We’ll move on to a more difficult issue – one that’s prominent, easier to spot, and tracked on your bottom line. In one word, SCRAP.   Scrap is something that your finance team will actually track. This is mostly so they can take a write-off on the materials. What’s missing from that calculation is the lost manpower to produce it twice – wrongly the first time and then again to do it right and get it to the customer.  If you’re like any of the manufacturers that we work with, you don’t have that money to spend, and it's monumentally difficult to claw back from the customer later or from other jobs.

 

Production control for your process

Scrap can be viewed as something that just happens in manufacturing. Things go wrong. Jobs go wrong. Scrap is the result and manufacturers will often accept a certain scrap rate as the cost of doing business.

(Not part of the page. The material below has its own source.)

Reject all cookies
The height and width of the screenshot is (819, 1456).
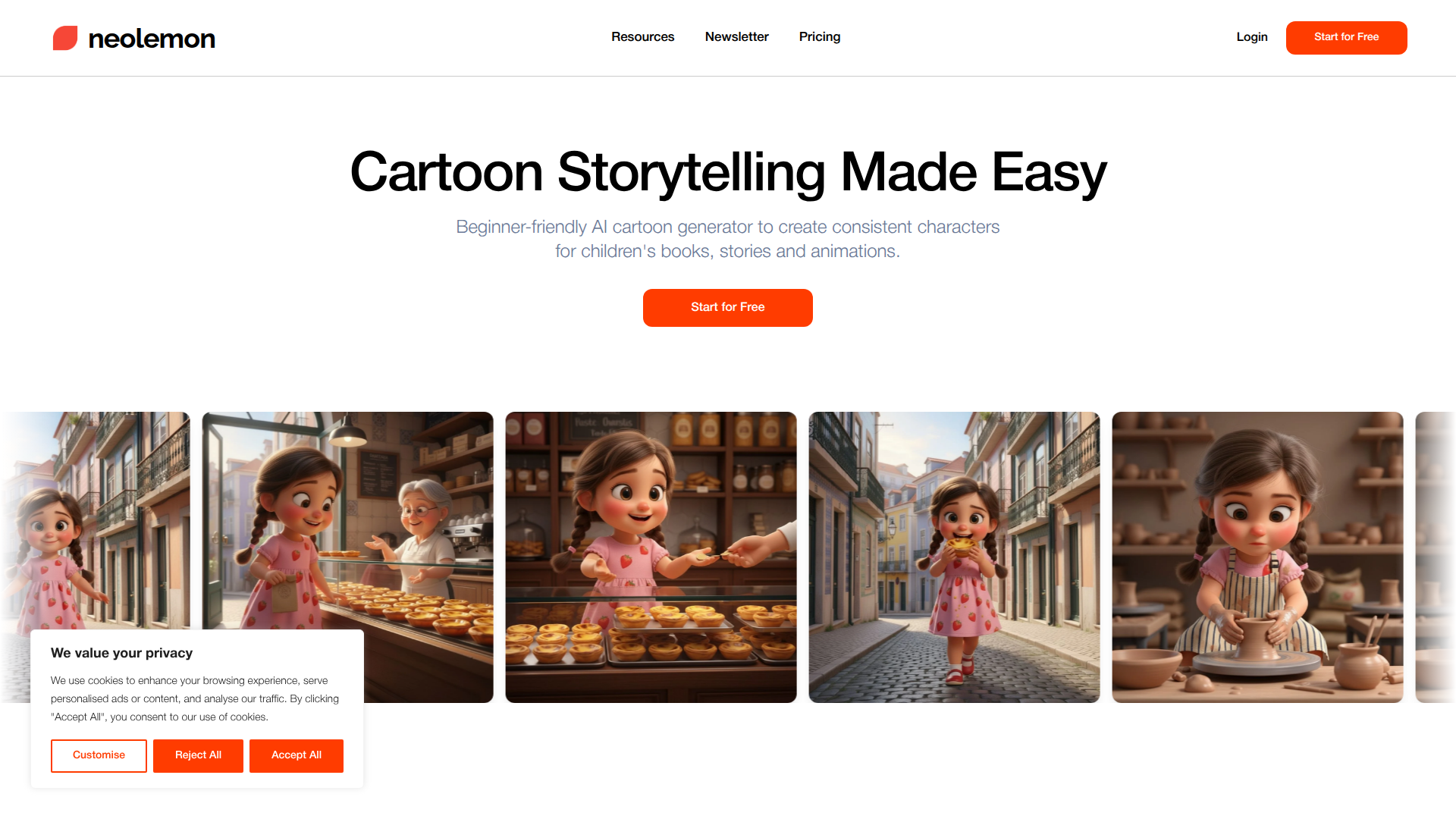click(x=198, y=755)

We mentioned that scrap cost is often difficult or impossible to recover. All of your competitors are bidding on the same jobs and if you build in a cushion to account for scrap, you may lose the work to them. If you’re losing money on one job with scrap, you’re likely doing it across them all. Doing more of something doesn’t solve the issue; only changing what you’re doing will accomplish that. Changing your process, whether it’s production, sourcing, scheduling, or something else, is the only way to drive down scrap.

 

Increase Quality and Reduce Scrap with Quantum

 

 

Why manufacturing with paper job packets does not work

A paper packet is not ever really guaranteed of being correct. Paper inherently has its challenges – pulling a wrong file can start a cascade of issues on your shop floor. Mere access to Microsoft files on the network means your team could accidentally pull an old copy – a challenge that no filing or naming system can ever permanently solve. Can you really ensure that your team has the right information available and as planned?

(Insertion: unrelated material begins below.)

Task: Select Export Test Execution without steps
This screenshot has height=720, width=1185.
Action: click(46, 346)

Let’s assume you have provided them with the right information. How’s it making it through the paces of production? I’ve been on many shop floors and I can tell you from experience that what I've seen is old, smudged packets, papers taped on the side of random objects, papers next to bins of work. I’ve seen sticky notes, magnets, and even chalked instructions. I’ve seen paper packets burned in ovens to ash and parts lying in aisles because no one knew what they were or where they went next. I’ve opened binders of instructions that didn’t match the work being done. It all happens when you don’t have a system that controls the information.

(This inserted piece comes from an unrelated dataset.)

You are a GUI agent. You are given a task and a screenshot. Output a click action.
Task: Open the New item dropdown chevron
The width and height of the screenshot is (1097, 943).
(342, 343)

The use of paper in the shop might be one of the heaviest causes of scrap. It’s tough to do the job right if you don’t know what you’re supposed to do; even more difficult if you usually do something one way and you’re supposed to change that up for a customer request or because the material wasn’t available. Paper isn’t flexible to the work or the issues that are going on as you produce your product. And if there’s one thing you need in manufacturing, it’s flexibility.

 

See How You Can Remove Paper from Production

 

Why an ERP can't handle it 

Almost every ERP and even some smaller front-office finance packages can provide a routing and a list of work to be done. Some can do this in a proscribed order. All fall short of the dynamic, rules-based schedule you need to do your work. The schedule that you set in the morning before the huddle or at the beginning of the week when you process orders is never the one that actually hits the shop. If something can go wrong, it will. And something always does go wrong.

An ERP can list a BOM. The vendor may have even worked with you to have your operators clock on and off jobs so that you can mark things “done” on the route. It will not give you the ability to lock what they see or do while keeping your options open for routing and re-routing work. So the minute your team member finishes their current work, you are at their mercy to ensure that they do the next thing you want or need them to do. Perhaps you could go so far as to say that the ERP handles your first shift breakfast work but not through lunch.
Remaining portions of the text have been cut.